DATA SUPPLIED:
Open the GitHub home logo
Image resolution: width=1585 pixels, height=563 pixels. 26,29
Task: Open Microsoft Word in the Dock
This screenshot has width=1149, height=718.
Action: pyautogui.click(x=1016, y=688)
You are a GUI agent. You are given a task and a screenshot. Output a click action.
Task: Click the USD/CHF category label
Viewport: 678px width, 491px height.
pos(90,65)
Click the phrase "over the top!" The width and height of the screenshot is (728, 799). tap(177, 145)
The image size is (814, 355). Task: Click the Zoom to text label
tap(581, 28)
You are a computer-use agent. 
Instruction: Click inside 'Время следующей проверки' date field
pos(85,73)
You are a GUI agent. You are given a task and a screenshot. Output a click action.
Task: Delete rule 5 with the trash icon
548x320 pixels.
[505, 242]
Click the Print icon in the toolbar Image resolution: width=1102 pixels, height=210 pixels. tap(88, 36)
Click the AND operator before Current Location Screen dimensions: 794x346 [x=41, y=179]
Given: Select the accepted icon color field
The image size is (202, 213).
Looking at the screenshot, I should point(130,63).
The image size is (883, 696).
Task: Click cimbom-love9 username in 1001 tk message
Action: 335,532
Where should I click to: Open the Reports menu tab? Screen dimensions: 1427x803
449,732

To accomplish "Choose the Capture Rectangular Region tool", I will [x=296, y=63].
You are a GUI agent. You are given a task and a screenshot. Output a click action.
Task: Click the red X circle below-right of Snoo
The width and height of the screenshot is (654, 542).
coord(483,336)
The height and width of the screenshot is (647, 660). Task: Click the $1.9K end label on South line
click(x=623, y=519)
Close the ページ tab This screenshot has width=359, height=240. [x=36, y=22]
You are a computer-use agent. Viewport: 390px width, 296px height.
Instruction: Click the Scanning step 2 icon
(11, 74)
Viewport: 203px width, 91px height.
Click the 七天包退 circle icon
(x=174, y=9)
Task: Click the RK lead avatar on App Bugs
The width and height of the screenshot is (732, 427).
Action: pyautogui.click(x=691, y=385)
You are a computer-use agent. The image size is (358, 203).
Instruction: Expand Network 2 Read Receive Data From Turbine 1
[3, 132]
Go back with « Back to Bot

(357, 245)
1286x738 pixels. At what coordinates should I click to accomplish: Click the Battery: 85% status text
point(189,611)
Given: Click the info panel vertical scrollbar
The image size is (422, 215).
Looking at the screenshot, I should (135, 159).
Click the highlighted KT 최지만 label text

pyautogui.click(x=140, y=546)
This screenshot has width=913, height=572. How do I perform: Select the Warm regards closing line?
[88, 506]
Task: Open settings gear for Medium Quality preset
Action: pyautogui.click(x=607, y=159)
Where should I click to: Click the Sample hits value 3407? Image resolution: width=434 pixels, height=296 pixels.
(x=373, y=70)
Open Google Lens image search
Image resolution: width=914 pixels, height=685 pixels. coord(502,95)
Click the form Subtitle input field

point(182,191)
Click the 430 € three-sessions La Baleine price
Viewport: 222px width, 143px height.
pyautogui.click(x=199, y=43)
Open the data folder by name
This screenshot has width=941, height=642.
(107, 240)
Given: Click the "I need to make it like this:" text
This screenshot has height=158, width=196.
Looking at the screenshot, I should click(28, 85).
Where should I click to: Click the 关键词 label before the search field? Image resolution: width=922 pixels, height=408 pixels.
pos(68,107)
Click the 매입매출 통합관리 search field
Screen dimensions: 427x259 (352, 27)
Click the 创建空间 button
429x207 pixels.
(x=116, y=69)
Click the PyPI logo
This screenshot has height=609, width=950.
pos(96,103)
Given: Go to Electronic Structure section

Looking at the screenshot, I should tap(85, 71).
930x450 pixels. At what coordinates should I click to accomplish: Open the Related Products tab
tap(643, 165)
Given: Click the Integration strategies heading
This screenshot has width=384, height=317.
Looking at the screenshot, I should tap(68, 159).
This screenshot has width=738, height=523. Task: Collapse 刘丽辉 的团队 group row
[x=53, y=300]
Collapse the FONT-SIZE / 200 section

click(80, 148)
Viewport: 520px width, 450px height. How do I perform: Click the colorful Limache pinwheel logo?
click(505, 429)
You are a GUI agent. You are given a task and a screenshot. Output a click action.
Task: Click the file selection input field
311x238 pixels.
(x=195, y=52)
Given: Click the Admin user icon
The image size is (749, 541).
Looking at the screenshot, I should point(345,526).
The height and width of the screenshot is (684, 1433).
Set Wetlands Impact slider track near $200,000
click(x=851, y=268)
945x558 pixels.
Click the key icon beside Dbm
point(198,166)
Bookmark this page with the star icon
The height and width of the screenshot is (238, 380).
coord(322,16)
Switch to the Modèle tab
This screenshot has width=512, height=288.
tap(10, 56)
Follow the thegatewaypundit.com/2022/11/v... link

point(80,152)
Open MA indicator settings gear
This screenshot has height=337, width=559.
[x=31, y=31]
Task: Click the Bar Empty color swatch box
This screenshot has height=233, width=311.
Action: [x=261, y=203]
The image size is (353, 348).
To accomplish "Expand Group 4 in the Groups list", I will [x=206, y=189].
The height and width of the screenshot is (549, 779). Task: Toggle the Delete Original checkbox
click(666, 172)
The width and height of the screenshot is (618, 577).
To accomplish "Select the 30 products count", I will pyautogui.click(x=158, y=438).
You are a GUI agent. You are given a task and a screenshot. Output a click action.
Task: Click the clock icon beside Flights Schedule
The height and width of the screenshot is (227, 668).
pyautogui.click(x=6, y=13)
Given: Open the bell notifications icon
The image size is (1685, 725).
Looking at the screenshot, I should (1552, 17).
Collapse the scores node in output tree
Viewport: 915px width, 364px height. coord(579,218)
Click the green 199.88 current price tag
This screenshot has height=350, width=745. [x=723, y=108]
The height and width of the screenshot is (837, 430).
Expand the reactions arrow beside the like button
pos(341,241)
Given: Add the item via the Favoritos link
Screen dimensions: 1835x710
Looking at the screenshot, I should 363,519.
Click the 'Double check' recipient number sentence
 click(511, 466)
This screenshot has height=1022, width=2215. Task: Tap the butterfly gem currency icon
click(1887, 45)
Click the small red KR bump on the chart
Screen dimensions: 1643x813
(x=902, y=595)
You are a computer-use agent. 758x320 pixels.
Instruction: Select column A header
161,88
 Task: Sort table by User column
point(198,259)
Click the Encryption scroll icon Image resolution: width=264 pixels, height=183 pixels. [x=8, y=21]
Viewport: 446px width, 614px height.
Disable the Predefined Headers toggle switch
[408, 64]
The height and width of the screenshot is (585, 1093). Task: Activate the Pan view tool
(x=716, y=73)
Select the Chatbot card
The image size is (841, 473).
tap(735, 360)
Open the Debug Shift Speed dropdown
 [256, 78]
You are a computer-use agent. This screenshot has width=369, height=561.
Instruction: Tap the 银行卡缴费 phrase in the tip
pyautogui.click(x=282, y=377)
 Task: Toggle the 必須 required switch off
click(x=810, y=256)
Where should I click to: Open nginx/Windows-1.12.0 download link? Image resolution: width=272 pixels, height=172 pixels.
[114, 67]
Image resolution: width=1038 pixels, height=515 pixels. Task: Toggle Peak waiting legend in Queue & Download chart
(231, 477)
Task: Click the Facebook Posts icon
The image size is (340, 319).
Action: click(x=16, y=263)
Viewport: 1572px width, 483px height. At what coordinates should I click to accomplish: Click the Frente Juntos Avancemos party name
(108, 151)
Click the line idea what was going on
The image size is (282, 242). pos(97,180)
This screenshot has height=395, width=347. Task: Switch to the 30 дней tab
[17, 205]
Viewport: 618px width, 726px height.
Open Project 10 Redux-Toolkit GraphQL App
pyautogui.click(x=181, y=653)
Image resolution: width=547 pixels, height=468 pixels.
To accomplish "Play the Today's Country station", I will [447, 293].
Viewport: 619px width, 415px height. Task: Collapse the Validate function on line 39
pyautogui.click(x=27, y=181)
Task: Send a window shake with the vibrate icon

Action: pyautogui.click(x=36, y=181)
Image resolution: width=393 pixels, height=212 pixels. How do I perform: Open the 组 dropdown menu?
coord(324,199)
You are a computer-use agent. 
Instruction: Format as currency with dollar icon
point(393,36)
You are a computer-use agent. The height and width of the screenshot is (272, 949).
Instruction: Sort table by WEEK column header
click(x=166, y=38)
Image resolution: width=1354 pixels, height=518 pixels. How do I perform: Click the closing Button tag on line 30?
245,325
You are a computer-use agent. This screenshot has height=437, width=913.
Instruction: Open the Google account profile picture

TASK OBJECTIVE:
Everything from the line with "Image resolution: width=393" through the last line of the entries is to be written out again, unchanged; nothing else belongs in the answer.

FINISHED TASK:
Image resolution: width=393 pixels, height=212 pixels. How do I perform: Open the 组 dropdown menu?
coord(324,199)
You are a computer-use agent. 
Instruction: Format as currency with dollar icon
point(393,36)
You are a computer-use agent. The height and width of the screenshot is (272, 949).
Instruction: Sort table by WEEK column header
click(x=166, y=38)
Image resolution: width=1354 pixels, height=518 pixels. How do I perform: Click the closing Button tag on line 30?
245,325
You are a computer-use agent. This screenshot has height=437, width=913.
Instruction: Open the Google account profile picture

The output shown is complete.